東京医科歯科大学は2017年5月10日、脳梗塞領域に血管を誘引するスポンジ形状の人工細胞足場を開発したと発表した。同大学 脳統合機能研究センター 准教授の味岡逸樹氏らと名古屋市立大学 大学院 医学研究科 教授の澤本和延氏らによるもので、成果は同年5月10日に独科学誌「Advanced Healthcare Matarials」のオンライン速報版で公開された。
研究グループでは、細胞接着活性を持つタンパク質「ラミニン」を利用してスポンジ形状の人工細胞足場を作製した。また、既存の血管から新たに血管を誘引するのに重要となるタンパク質「血管内皮細胞増殖因子(VEGF)」をこの人工足場に結合し、VEGF結合ラミニンスポンジを開発した。ラミニンスポンジとVEGFの結合には、コバルトイオンとヒスチジンの特異的な結合相互作用(アフィニティー結合)を利用した。
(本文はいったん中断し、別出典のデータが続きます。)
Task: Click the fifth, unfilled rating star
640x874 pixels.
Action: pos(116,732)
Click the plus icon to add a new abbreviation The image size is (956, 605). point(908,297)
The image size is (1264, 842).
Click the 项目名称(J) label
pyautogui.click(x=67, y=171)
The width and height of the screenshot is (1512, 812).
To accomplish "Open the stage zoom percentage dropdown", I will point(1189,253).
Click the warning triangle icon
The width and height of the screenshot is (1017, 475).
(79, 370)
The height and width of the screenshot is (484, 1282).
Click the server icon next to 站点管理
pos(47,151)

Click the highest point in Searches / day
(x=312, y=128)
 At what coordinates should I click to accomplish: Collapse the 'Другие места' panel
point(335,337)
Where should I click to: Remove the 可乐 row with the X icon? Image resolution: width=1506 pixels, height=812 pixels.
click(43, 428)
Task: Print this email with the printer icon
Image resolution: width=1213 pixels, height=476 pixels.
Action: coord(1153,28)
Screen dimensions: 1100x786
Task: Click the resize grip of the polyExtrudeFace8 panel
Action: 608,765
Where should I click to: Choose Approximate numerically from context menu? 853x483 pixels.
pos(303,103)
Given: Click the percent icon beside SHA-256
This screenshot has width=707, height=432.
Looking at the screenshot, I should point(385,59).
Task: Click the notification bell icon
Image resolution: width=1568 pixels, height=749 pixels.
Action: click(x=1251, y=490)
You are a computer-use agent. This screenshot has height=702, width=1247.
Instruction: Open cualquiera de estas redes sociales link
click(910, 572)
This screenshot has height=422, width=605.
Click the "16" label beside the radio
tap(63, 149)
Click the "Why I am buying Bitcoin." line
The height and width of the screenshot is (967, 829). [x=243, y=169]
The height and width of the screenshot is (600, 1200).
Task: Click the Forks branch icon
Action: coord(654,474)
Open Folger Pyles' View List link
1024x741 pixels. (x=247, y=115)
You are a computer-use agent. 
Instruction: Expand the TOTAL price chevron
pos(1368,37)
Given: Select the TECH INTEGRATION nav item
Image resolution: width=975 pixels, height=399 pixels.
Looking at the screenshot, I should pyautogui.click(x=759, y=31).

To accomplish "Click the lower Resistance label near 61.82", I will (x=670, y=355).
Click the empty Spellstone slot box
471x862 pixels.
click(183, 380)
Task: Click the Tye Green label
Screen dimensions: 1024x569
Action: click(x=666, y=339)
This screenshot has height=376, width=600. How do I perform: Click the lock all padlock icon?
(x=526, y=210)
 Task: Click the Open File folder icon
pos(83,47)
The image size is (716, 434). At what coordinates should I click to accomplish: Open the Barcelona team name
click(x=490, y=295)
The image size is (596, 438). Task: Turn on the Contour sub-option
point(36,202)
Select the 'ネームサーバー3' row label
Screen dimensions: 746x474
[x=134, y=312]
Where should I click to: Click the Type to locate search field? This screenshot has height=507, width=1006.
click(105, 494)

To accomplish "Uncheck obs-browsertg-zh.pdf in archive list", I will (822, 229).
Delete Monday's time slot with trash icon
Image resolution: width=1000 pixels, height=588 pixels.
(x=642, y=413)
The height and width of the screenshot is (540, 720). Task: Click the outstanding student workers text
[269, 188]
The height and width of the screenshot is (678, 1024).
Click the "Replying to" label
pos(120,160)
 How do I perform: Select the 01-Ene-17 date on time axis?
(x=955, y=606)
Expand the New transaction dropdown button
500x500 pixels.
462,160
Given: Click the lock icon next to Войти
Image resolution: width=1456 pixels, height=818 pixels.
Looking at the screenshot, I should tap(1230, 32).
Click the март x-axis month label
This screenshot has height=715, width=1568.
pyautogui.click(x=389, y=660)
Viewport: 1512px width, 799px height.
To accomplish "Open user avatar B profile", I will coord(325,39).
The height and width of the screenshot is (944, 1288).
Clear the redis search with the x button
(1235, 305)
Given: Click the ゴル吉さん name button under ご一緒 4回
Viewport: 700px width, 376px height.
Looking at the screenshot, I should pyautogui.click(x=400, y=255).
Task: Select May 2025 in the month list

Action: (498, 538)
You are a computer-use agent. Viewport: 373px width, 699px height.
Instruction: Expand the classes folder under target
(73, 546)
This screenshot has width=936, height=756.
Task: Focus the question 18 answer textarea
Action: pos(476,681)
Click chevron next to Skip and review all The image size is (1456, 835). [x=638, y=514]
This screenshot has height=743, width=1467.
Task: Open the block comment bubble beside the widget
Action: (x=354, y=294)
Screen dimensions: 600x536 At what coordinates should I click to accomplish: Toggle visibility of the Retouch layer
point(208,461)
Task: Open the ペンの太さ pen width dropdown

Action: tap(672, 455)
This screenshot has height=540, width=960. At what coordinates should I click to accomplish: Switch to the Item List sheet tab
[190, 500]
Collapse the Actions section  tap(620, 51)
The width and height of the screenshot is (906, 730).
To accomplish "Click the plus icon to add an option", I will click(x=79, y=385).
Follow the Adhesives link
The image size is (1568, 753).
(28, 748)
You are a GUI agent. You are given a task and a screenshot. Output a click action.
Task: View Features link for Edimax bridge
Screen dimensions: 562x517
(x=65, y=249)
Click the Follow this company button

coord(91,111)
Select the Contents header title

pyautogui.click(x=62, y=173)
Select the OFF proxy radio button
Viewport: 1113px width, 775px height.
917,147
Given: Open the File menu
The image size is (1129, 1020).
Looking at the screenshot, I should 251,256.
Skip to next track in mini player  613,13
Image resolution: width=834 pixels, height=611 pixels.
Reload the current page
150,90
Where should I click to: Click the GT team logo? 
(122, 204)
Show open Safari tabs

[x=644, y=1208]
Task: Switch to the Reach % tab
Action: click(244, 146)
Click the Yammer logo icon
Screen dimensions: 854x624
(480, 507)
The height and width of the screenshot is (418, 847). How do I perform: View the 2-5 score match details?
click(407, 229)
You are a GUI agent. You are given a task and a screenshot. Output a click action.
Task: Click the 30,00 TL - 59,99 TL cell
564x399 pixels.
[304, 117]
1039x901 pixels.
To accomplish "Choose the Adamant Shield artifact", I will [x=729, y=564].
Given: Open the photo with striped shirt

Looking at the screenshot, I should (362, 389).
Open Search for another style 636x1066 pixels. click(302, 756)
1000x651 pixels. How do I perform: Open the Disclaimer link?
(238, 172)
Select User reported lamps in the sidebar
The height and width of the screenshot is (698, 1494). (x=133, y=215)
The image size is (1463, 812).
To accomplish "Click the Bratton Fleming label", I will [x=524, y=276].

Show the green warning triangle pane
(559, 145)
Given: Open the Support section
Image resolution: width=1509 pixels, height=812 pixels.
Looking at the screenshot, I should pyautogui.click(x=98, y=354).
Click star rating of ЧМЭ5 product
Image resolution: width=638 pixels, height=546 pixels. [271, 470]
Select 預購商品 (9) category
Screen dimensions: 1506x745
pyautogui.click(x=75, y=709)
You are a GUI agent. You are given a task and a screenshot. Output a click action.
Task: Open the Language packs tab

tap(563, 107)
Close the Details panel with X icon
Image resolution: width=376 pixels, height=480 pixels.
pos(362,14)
このVEGF結合ラミニンスポンジを脳梗塞モデルマウスの脳梗塞領域に移植したところ、血管が新たに誘引されることが分かった。なお、VEGFを結合していないラミニンスポンジを移植した場合は、新しい血管はほとんど検出されなかった。
これまで、脳は一度損傷を受けると再生しない組織だと考えられており、脳梗塞部位で新たな血管を誘引する技術の開発が望まれていた。今回の研究成果は、損傷した脳の修復や再生医療への展開が期待される。